Myths and uncertainty about the litigation process can be detrimental to parties involved in a lawsuit, especially those representing themselves. Reliance on myths, in fact, can lead to wasted time, avoidable losses and other headaches. The best cure for uncertainty is information, and the best cure for myths is truth. So, below is my list of myths that self-represented litigants should be aware of and the truths that dispel them.
Litigation Myth #1: If I don’t keep my court date, I’ve defaulted, so there’s no hope.
Truth: Not always. There is hope. In most states, you might be able to have the default removed within a specified period of time. A default judgment is a court order that gives a win to the plaintiff because the defendant didn’t appear in court as scheduled or didn’t respond to the complaint within the time allotted. Quite often, you can have a judgment of default vacated or set aside. In some states, Georgia for instance, you can pay a small fee and “open” a default within 15 days after it has been entered. Typically, you have to present your request in writing. Look up the statute in your state that governs defaults and write a motion in light of that statute.
Litigation Myth #2: In a foreclosure case, you’re better off turning over the keys than fighting.
Truth: Rarely is this true. There are better options, even in states with non-judicial foreclosures. A non-judicial foreclosure begins with a Notice of Default to the homeowner followed by a sale of the house if the alleged debt is not “cured”. The homeowner has the option to sue the lender before a sale takes place. A judicial foreclosure is a court proceeding much like any other lawsuit. It begins with a complaint. In either case, if you’ve been sued for foreclosure, you may lose whether you have an attorney or not, but how long you stay in your house is another matter. Don’t respond to the complaint/notice or simply turn over the keys, and you’re out in as little as 100 days. Respond to the complaint, and you buy time. The average Florida foreclosure, for instance, takes 890 days. Those who respond to the complaint get more time to live in their homes. During this period, they may have a chance to modify their loan, or work out a settlement, short sale or deed in lieu. In some instances, they may even have the case dismissed. Florida is a judicial state. Review the laws in your state and determine what your options are.

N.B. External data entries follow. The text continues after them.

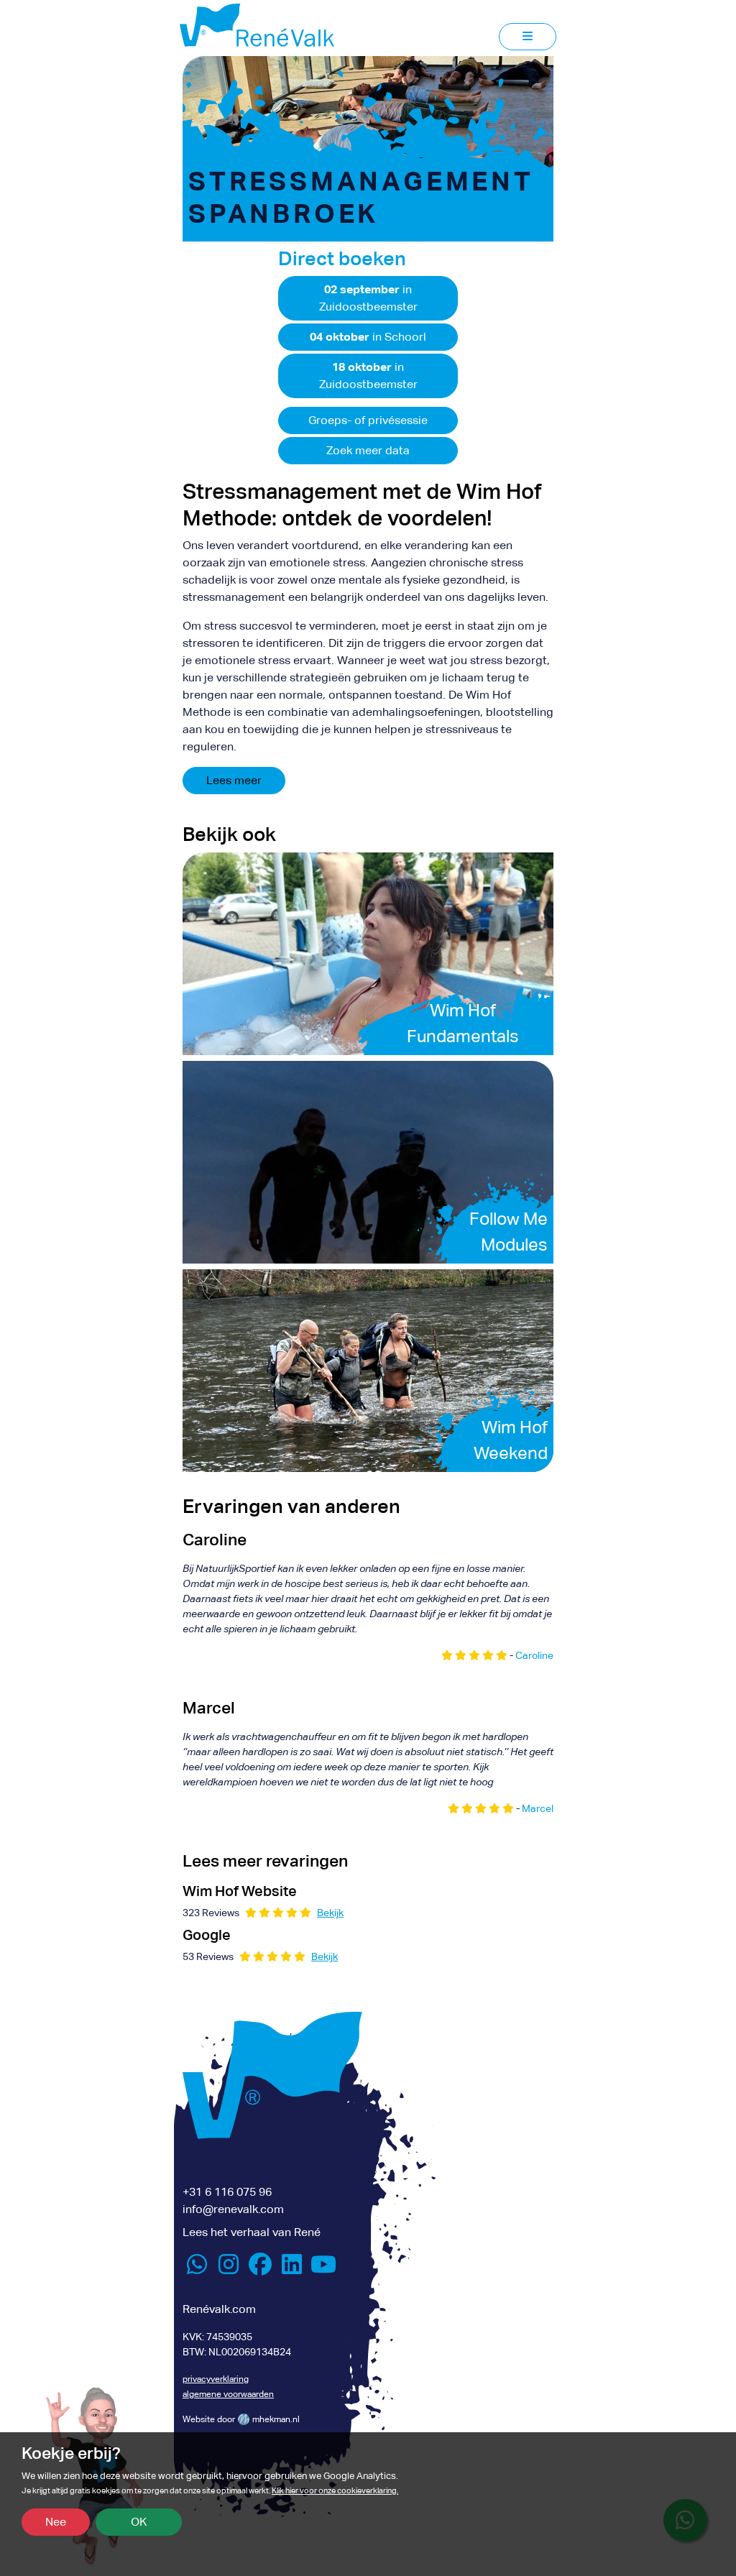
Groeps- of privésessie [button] (368, 420)
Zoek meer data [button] (368, 450)
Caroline (534, 1655)
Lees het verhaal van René (252, 2232)
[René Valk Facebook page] (260, 2269)
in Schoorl (368, 337)
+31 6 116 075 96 (227, 2192)
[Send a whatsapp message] (197, 2269)
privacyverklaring (216, 2379)
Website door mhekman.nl (241, 2419)
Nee (55, 2522)
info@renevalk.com (233, 2209)
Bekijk (330, 1912)
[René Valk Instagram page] (228, 2269)
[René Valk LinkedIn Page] (291, 2269)
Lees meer (234, 780)
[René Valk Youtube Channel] (323, 2269)
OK (139, 2522)
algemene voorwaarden (228, 2394)
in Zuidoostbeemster (368, 297)
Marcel (537, 1808)
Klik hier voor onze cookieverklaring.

Litigation Myth #3: When I go to court, I will be heard with equal zeal as the other side.
Truth: Not always, especially if the other side has an attorney. Lawyers and judges often know each other, and even if they don’t, they’re in the same “club”. As a pro se litigant, you’re not. To avoid being ignored or otherwise disrespected, do your research. Your knowledge of case and statutory law will get a judge’s attention. Too, bring a court reporter. This not only makes the proceedings more formal, it serves as a check on judge and attorney behavior. Finally, tell the judge early on that you are prepared to argue the issues—even if you need to politely interrupt the back and forth between him or her and an opposing attorney.
Litigation Myth #4: If I write the judge a letter explaining everything that happened, I’ll win.
Truth: Wrong. There is probably no faster way to lose a court case than to spell it out on paper and give it to a judge in letter format and let him or her decide the outcome. In fact, it would be a miracle if the judge even read the letter. Perhaps in small claims court you can simply show up and explain what happened (similar to what takes place on TV judge shows). That doesn’t work so well in real courts. In order to communicate with the judge, you need to file proper motions and show up for hearings. Then, you’ll be heard. You may not always win, but you won’t be out on your butt before the case even gets started.
Litigation Myth #5: If the facts and the law are on my side, I’ll win.
Truth: In an ideal world, perhaps, but the US legal system is a different jackass altogether. The foreclosure debacle highlights the imbalance in today’s legal system. Homebuyers in thousands of cases have found themselves on the losing end of judgments when the law and facts are on their side. Banks and other lenders are awarded houses in foreclosure despite the fact that they don’t have the necessary or proper paperwork to support their claims. Yet, they have lots of money. More importantly, they have good attorneys. For many judges, the truth is whatever an attorney tells him or her it is. Still, hope is not lost. Read on.
Litigation Myth #6: Self-represented parties can’t win against an experienced attorney.
Truth: Wrong. Though attorneys win an overwhelming number of times against pro se litigants, they don’t win all the time. Oftentimes in litigation there are no real “winners” or “losers”. There may be a settlement or an agreement to drop the claim. In a foreclosure case, you can delay the process and stay in your home for an additional six months, year, or even 890 days. If that’s not a win, I don’t know what is. This is not to trivialize the great amount of work it takes to go to court pro se, but there is winning and there is “winning”. I’ve “won” far more judgments than I’ve lost, but for me, winning is standing up for myself in court. It’s encouraging though that, more often than you’d expect, a pro se litigant will become well armed with legal research, learn the necessary civil procedure and beat the pants off a lawyer. With that, we all win.
There you have it, my list of myths about litigation. By no means is it complete. It’s just enough to whet the appetite for now.